Extend RavenDb Faceted Search (GetFacet)

301 views
Skip to first unread message

Maxime Beaudoin

unread,
Apr 23, 2012, 3:43:50 PM4/23/12
to rav...@googlegroups.com
Hi, I need to add custom code around line 74 of the FacetedQueryRunner, see: https://github.com/ravendb/ravendb/blob/master/Raven.Database/Queries/FacetedQueryRunner.cs.

How to get started? Is that manageable through bundles or plugins?

Itamar Syn-Hershko

unread,
Apr 23, 2012, 4:13:56 PM4/23/12
to rav...@googlegroups.com
Doing what?

We will accept pull request if it will make sense

Maxime Beaudoin

unread,
Apr 23, 2012, 4:27:01 PM4/23/12
to rav...@googlegroups.com
Well, actually I might be mistaken on the exact line and file but the idea is to extend RavenDb in order to support a hierarchical taxonomy or hierarchical facets and values.

See this resource for a concrete example: http://wiki.apache.org/solr/HierarchicalFaceting
I'm calling this an advanced scenario but it's pretty much basic nowadays.

First, I'd like to be able to replicate that specific scenario. Basically, Raven should allow some sort of extensibility in handling terms and facets when faceting.
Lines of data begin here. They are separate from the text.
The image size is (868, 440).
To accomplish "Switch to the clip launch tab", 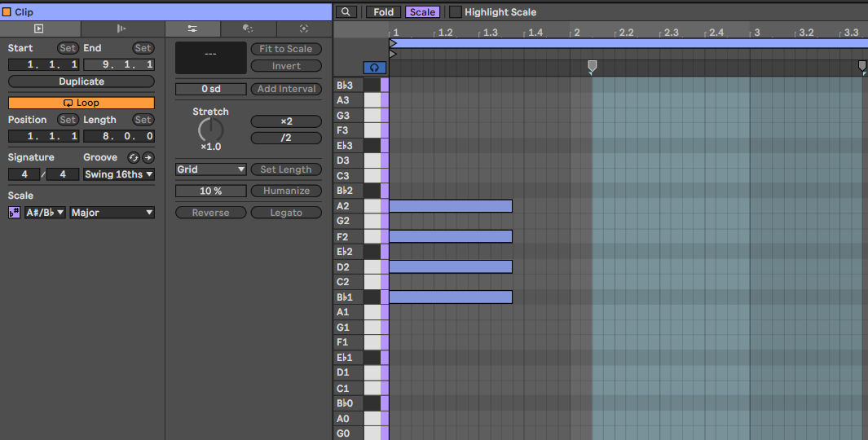I will coord(121,29).
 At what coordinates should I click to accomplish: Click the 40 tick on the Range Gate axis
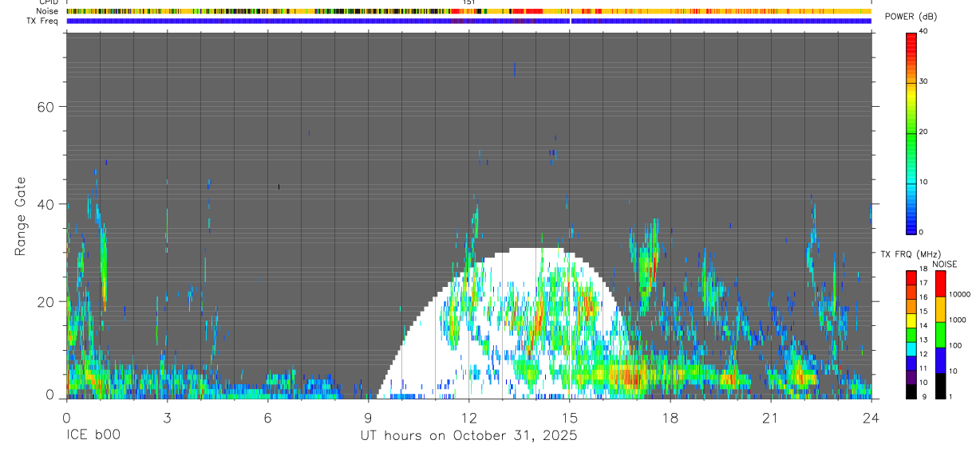54,204
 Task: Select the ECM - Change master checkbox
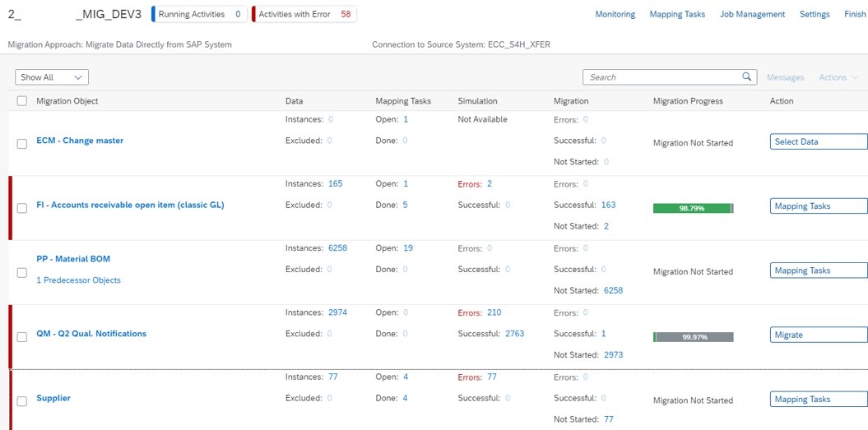(22, 144)
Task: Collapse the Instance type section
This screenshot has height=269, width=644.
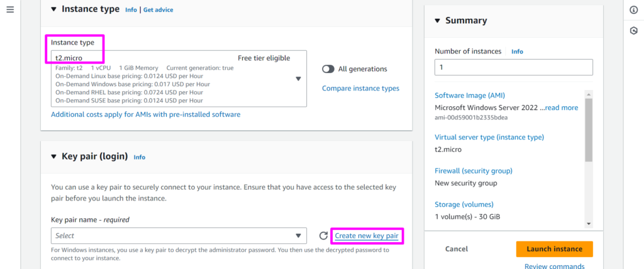Action: pos(53,9)
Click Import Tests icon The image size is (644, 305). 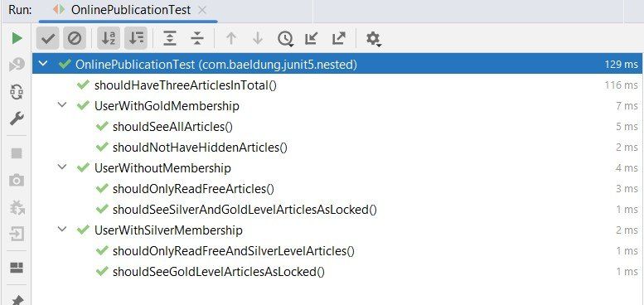(x=312, y=39)
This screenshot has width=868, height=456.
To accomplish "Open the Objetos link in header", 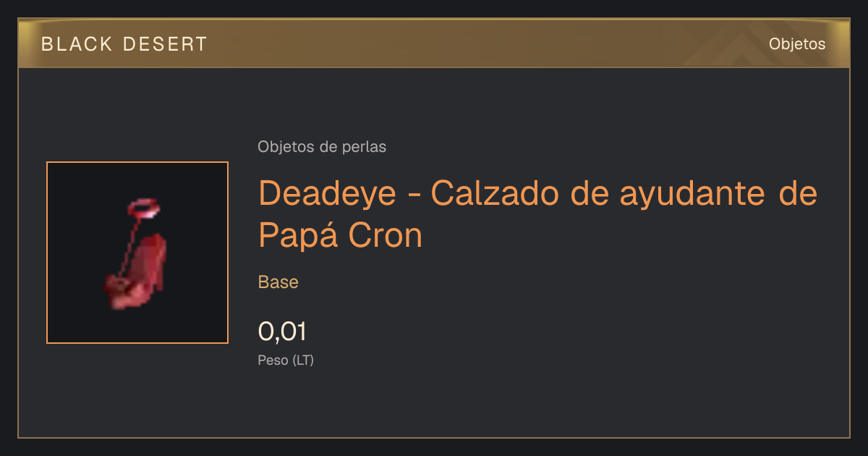I will [797, 44].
Maybe you can point me to the right direction?

Itamar Syn-Hershko

unread,
Apr 23, 2012, 4:58:12 PM4/23/12
to rav...@googlegroups.com
It is absolutely doable, it's just a matter of figuring out the API and actually implementing this. Note the indexing time processing that is required - something needs to tell RavenDB to invoke this. And it needs to make sense in the client API.
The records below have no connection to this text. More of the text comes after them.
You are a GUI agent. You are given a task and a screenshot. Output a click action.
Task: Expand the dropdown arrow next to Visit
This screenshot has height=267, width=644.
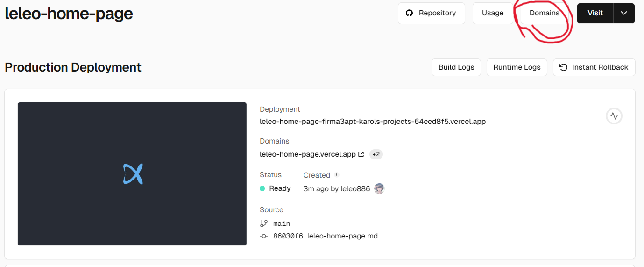(624, 13)
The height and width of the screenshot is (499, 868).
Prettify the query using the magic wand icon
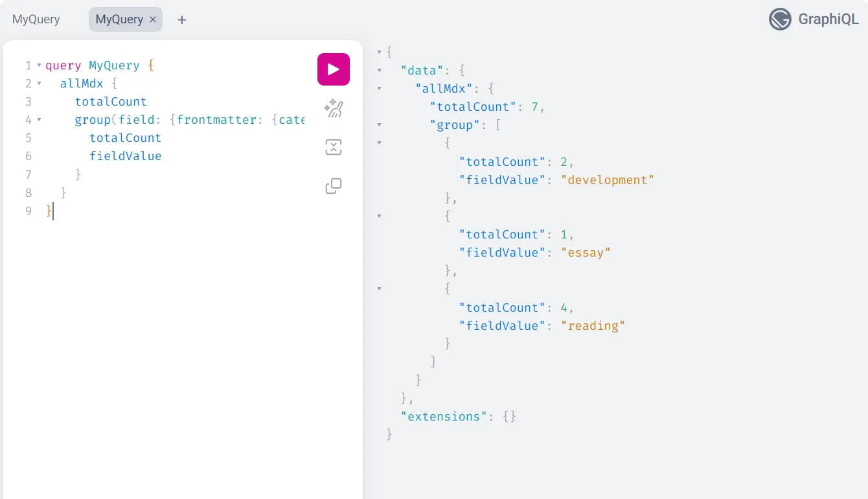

Take a look at the Facets responder and FacetQueryRunner on the server side,  and the GetFacets method on the client side.

You need to think of how those hierarchies will be represented in your object, and move from there

Maxime Beaudoin

unread,
Apr 23, 2012, 5:12:12 PM4/23/12
to rav...@googlegroups.com
I familiarized myself a little with the server side GetFacet; I tried to re-implement the whole thing on the client side with an obvious issue: most assemblies are server side.

Now, I understand that it's doable with a "Facet responder". However, only triggers are documented on the official website, is that what you meant when you said "figuring out the API" :)?

As for how to represent the hierarchies, they are mostly part of the faceted values such as "fruit/banana" where "banana" is under "fruit". Also, a fictional "HierarchicalPathAnalyzer" could probably compute the paths for the client.

Here I go... Let me know if I'm wrong.

Maxime Beaudoin

unread,
Apr 23, 2012, 5:53:26 PM4/23/12
to rav...@googlegroups.com
It's been a long way since the stable release.. I can't use the Facets responder as is. I can't say if I can do it without working on the trunk which mean I would have to work on an unstable release arrg.

Matt Warren

unread,
Apr 23, 2012, 6:01:04 PM4/23/12
to rav...@googlegroups.com
RavenDB facets already allow you to specify a search parameter, I'm pretty sure you just this to mimic the example you posted?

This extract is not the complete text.